Zac Brewer: When it comes to attraction Adrian thinks, he kissed a boy named Greg in 9th grade and 11th grade - what's with Gregs? Also, he's interested in a girl who he wants to spend time with. But, then his best friend (a boy) who he doesn't know his orientation, kisses him. And he's taken completely by surprise and has to figure out what he thinks about it.

Zac is fascinated with the idea of being in love with the package rather than the gender-- being in love with the soul of a person.

Gayle Forman: She doesn't know that she writes with an "agenda" but she is an opinionated person with strong feelings about how men and women are portrayed.

When she writes, she has to spend time with these people. She hopes those people won't fall into stereotypes when they deal with each other.

Aaron Hartzler: When he wrote a book that talked a lot about rape culture, What We Saw, he had moments where he was panicked what people would think about it (especially since he was a guy writing it). But, he is surrounded by a great team of incredible women who were with him every step of the way as he wrote the book.

He's a writer and he wants to put on the skin of his characters. He doesn't think gender makes us all so unique. He wants to write from a human perspective.

Danielle Paige: She hates the idea that her friend wrote a piece where she said she wouldn't write from a person-of-color's perspective. She wants everyone to write the world.

Gayle Forman: When she read Ta-Nehisi Coates' Between the World and Me, she was struck by this small exchange where Coates' bumps into someone at the airport, he says 'my bad' and the guy replies, 'you straight.' If she can't access that world of experience, how can she write it?

Zac Brewer: People used to ask him why he can write from the male perspective so well.
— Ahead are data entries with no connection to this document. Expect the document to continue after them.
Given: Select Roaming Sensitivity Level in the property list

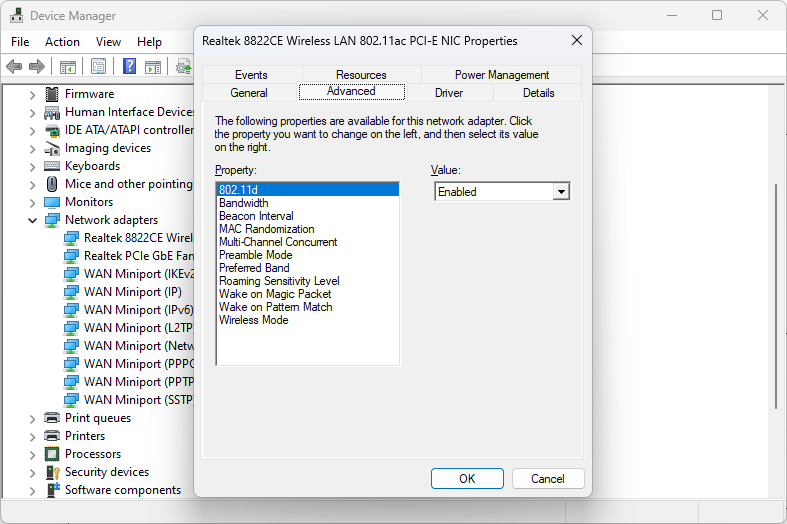Looking at the screenshot, I should tap(279, 281).
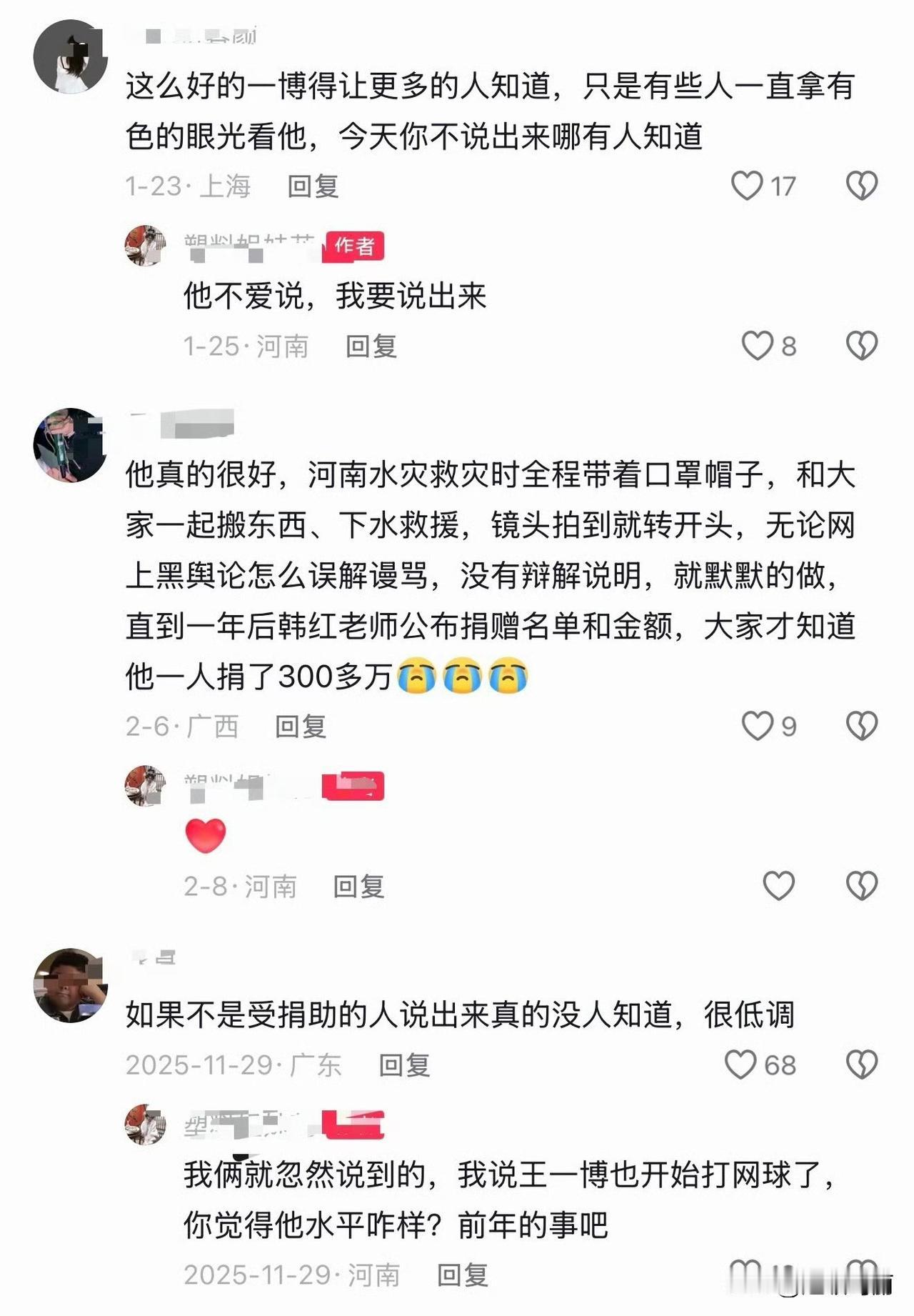Dislike the Shanghai comment with broken heart
The height and width of the screenshot is (1316, 914).
click(862, 186)
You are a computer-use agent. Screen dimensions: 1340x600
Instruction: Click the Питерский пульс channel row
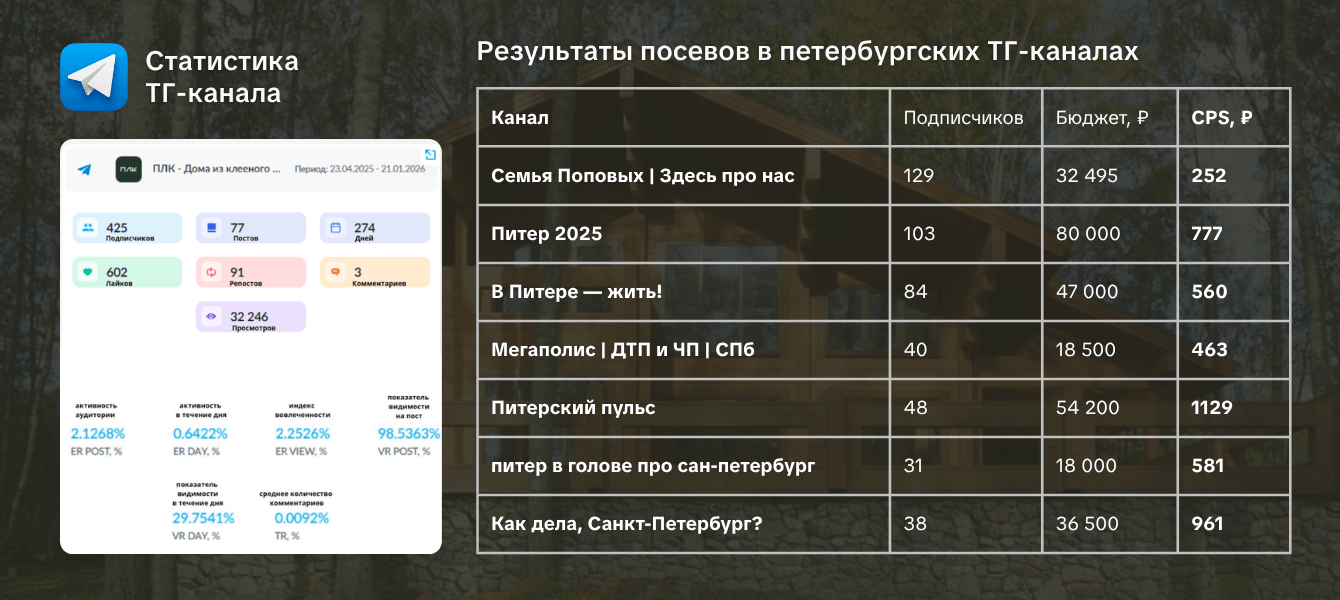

He used to tell them (before he came out as trans)  when everyone turned around he morphed into a 12-year old boy. Now they don't ask that question any more.

They write fiction. You stretch it to fit a different skin. It can change a reader's perspective whether the main character is a girl versus when it's a boy.

Aaron Hartzler: He loves that Every Day is being taught. That book turns the lights on in a room in your brain that you didn't even know you had.  That's what books do, they turn the lights on.

It's important that we write from all these perspectives and question gender because the book is going to travel to readers around the country and turn the lights on for them.

Gayle Forman: This can be subtle. Like a casual diversity, or it's a two mother household or a family where the man is home taking care of the family.

When you watch the commercials on TV so many women are STILL mopping. It's been the same for decades!

Aaron Hartzler: But then you see a Campbell's soup ad with two dads and it feels like maybe the world is changing.

Zac Brewer: In the midwest this is still the world people are living in. But, there are minds and eyes opening and many of those eyes and minds belong to teens.

Danielle Paige: She used to soaps which have an extremely diverse amount of characters because they have so many plots happening at the same time. It was good preparation because now she wants her books to have the same kind or more diversity of stories.